From d5245a6c989f4775678ff046fe11bab70b9ed068 Mon Sep 17 00:00:00 2001
From: Junya Morioka <mjun@mjunya.com>
Date: Sat, 24 May 2025 04:47:16 +0900
Subject: [PATCH] add support torch nightly

---
 .github/workflows/build.yml | 51 +++++++++++++++++++++++++++----------
 1 file changed, 38 insertions(+), 13 deletions(-)
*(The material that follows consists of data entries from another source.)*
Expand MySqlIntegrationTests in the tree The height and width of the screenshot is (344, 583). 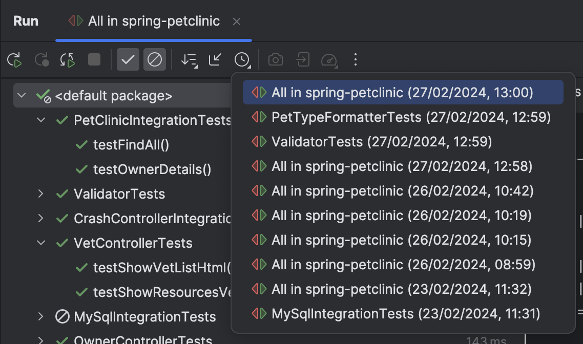pyautogui.click(x=40, y=317)
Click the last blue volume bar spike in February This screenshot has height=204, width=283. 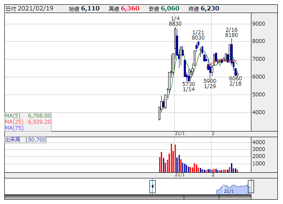click(231, 168)
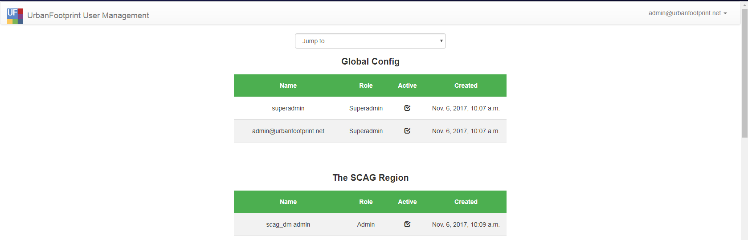The width and height of the screenshot is (748, 240).
Task: Click the Jump to dropdown arrow
Action: pos(441,41)
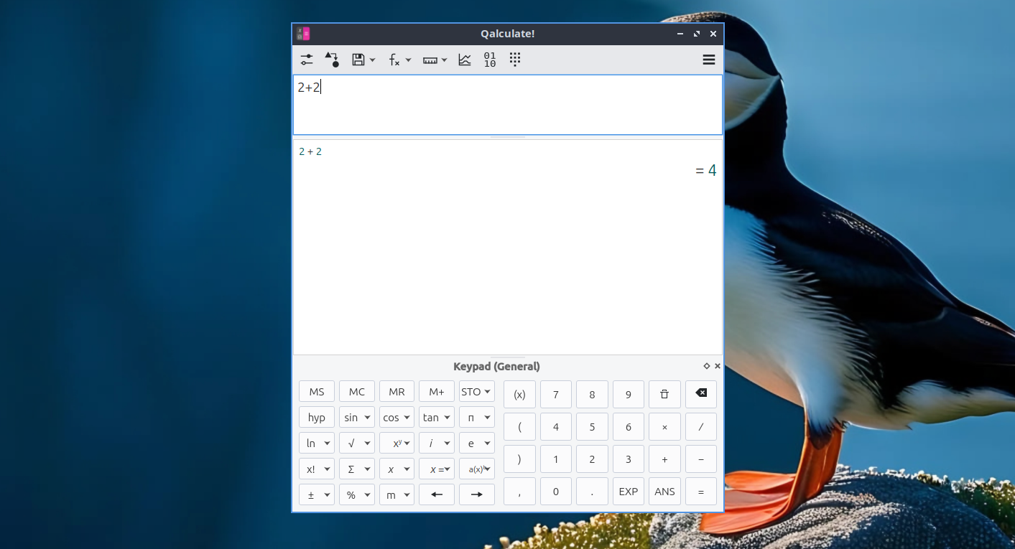This screenshot has width=1015, height=549.
Task: Open the calculation mode settings icon
Action: (x=307, y=60)

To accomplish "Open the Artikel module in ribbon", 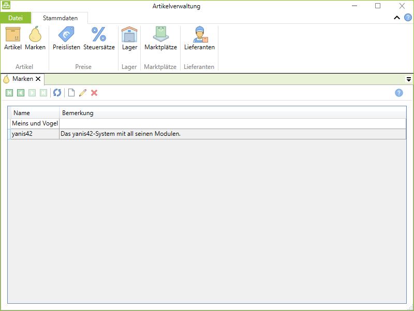I will pyautogui.click(x=13, y=39).
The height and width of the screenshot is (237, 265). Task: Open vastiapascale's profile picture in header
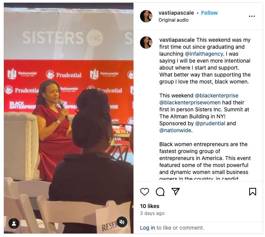[146, 16]
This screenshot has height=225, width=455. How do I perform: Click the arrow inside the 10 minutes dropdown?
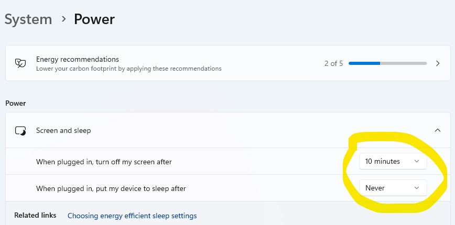tap(417, 161)
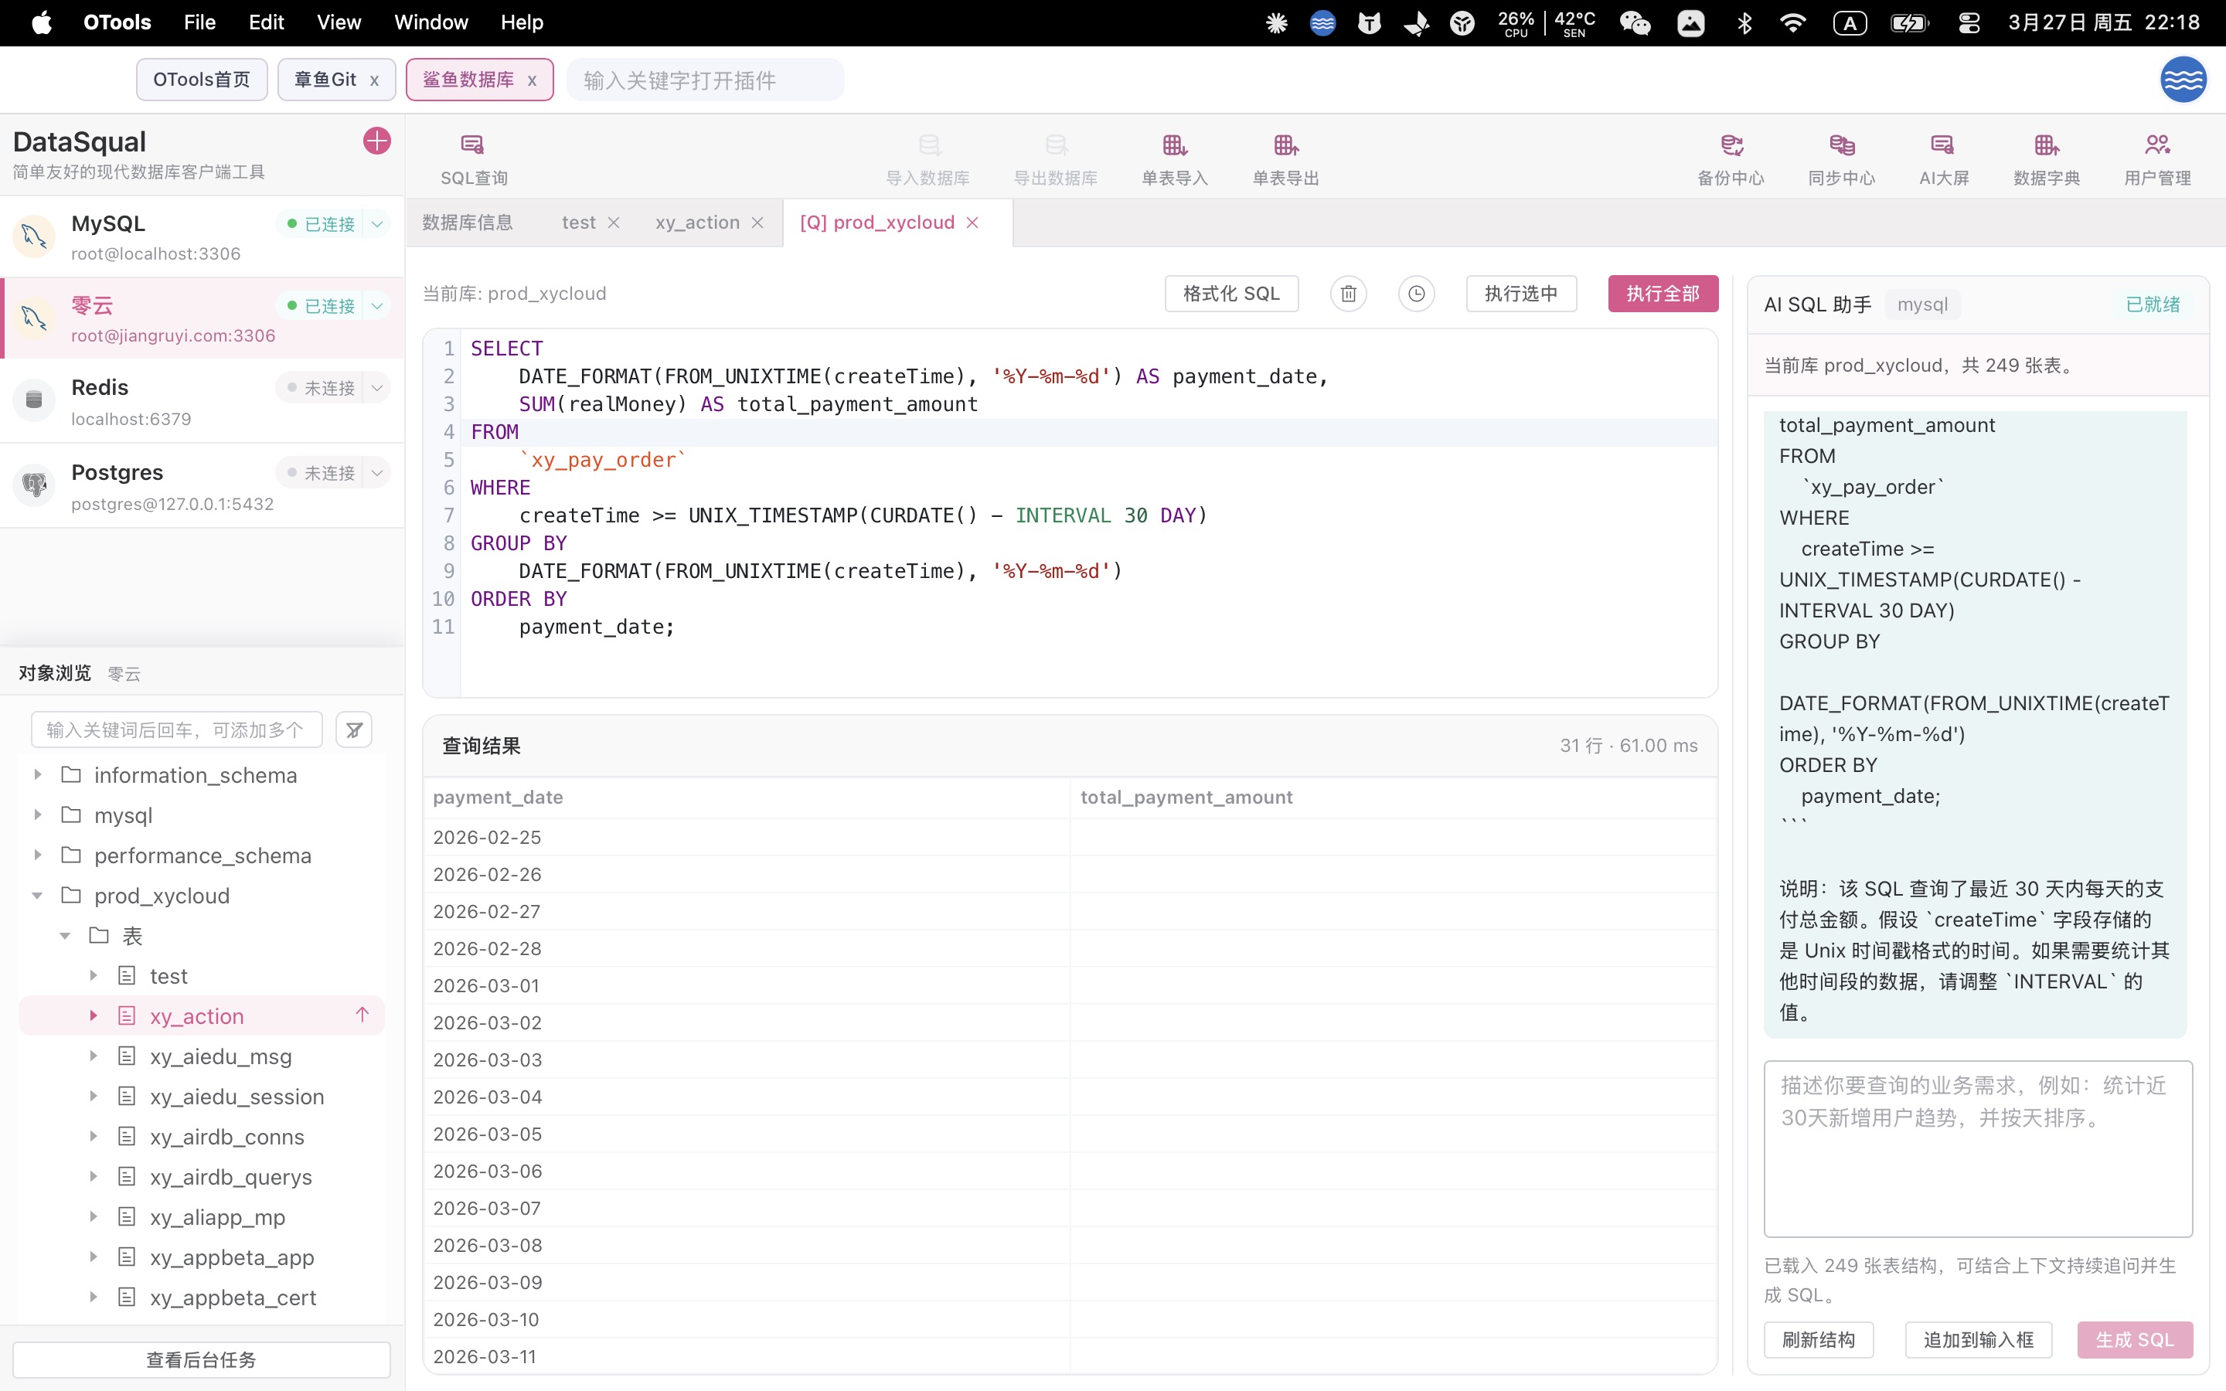
Task: Collapse the prod_xycloud database node
Action: (x=38, y=895)
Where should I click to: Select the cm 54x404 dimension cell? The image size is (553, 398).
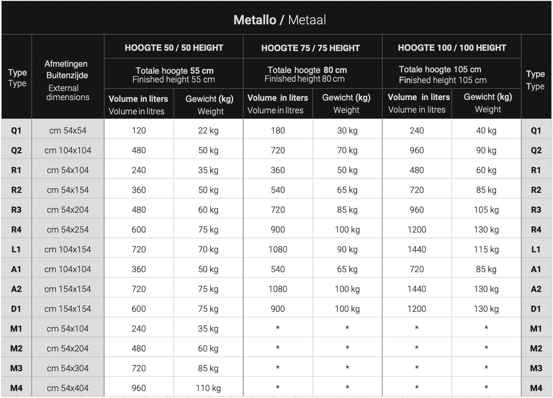click(68, 388)
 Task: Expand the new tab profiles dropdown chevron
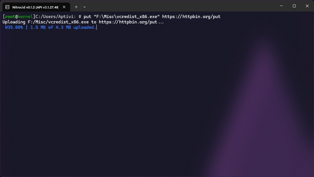click(84, 7)
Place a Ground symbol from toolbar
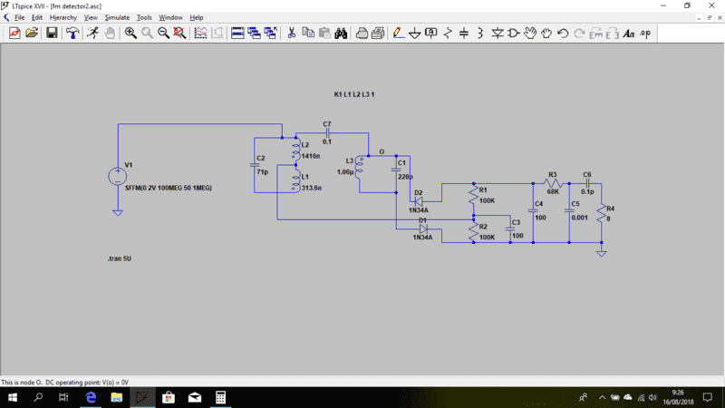725x408 pixels. pyautogui.click(x=414, y=34)

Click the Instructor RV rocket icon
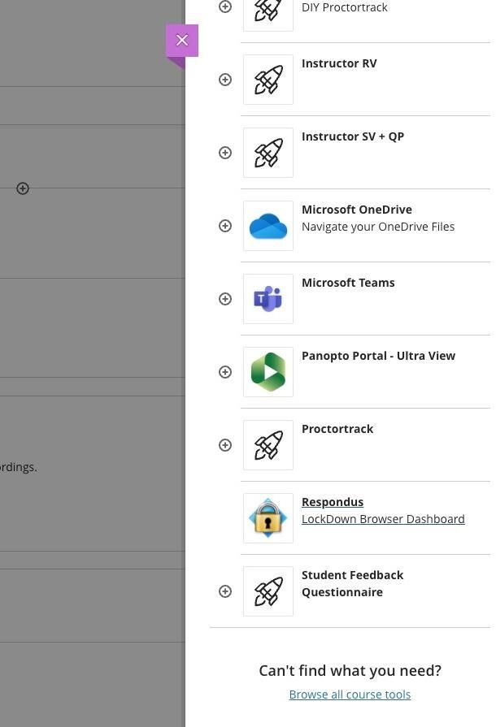point(268,80)
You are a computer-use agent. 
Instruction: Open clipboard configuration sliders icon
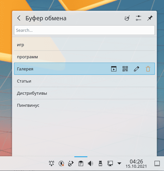pyautogui.click(x=139, y=18)
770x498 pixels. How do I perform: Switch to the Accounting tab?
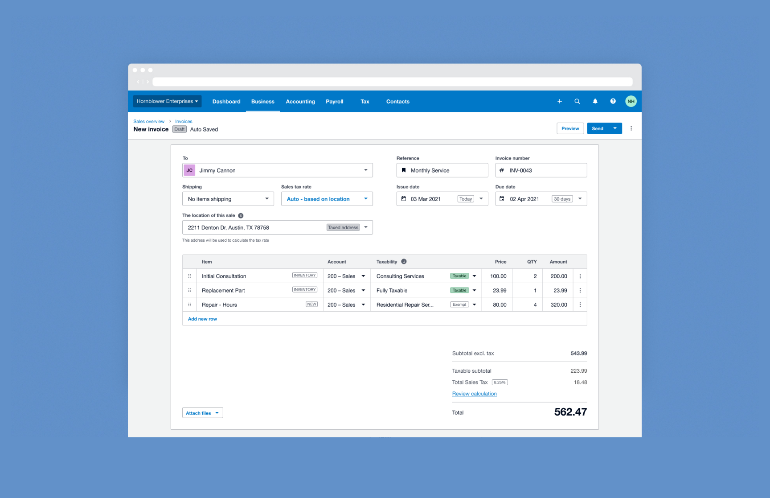click(x=300, y=102)
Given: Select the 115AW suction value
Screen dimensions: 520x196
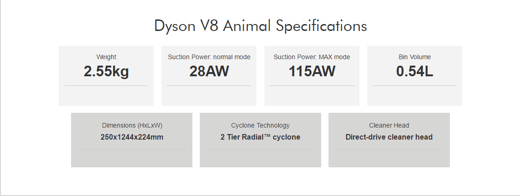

diff --git a/.github/workflows/build.yml b/.github/workflows/build.yml
index 6f86357..f61cfdc 100644
--- a/.github/workflows/build.yml
+++ b/.github/workflows/build.yml
@@ -1,7 +1,7 @@
 name: Build wheels and upload to GitHub Releases
 
 on:
-  create:
+  push:
     tags:
       - "v*"
 
@@ -25,19 +25,25 @@ jobs:
           body: |
             | Flash-Attention | Python | PyTorch | CUDA |
             |-----------------|--------|---------|------|
-            | 2.4.3, 2.5.9, 2.6.3, 2.7.4 | 3.10, 3.11, 3.12 | 2.7.0 | 12.8.1 |
+            | 2.4.3, 2.5.9, 2.6.3, 2.7.4 | 3.10, 3.11, 3.12 | 2.8.0.dev20250523 | 12.8.1 |
 
+  # #########################################################
+  # Build wheels with GitHub hosted runner
+  # #########################################################
   build_wheels:
     name: Build wheels and Upload
     needs: create_releases
     runs-on: ubuntu-22.04
+    env:
+      DEBIAN_FRONTEND: noninteractive
+      TERM: xterm-256color
     timeout-minutes: 1000
     strategy:
       fail-fast: false
       matrix:
         flash-attn-version: ["2.4.3", "2.5.9", "2.6.3"]
         python-version: ["3.10", "3.11", "3.12"]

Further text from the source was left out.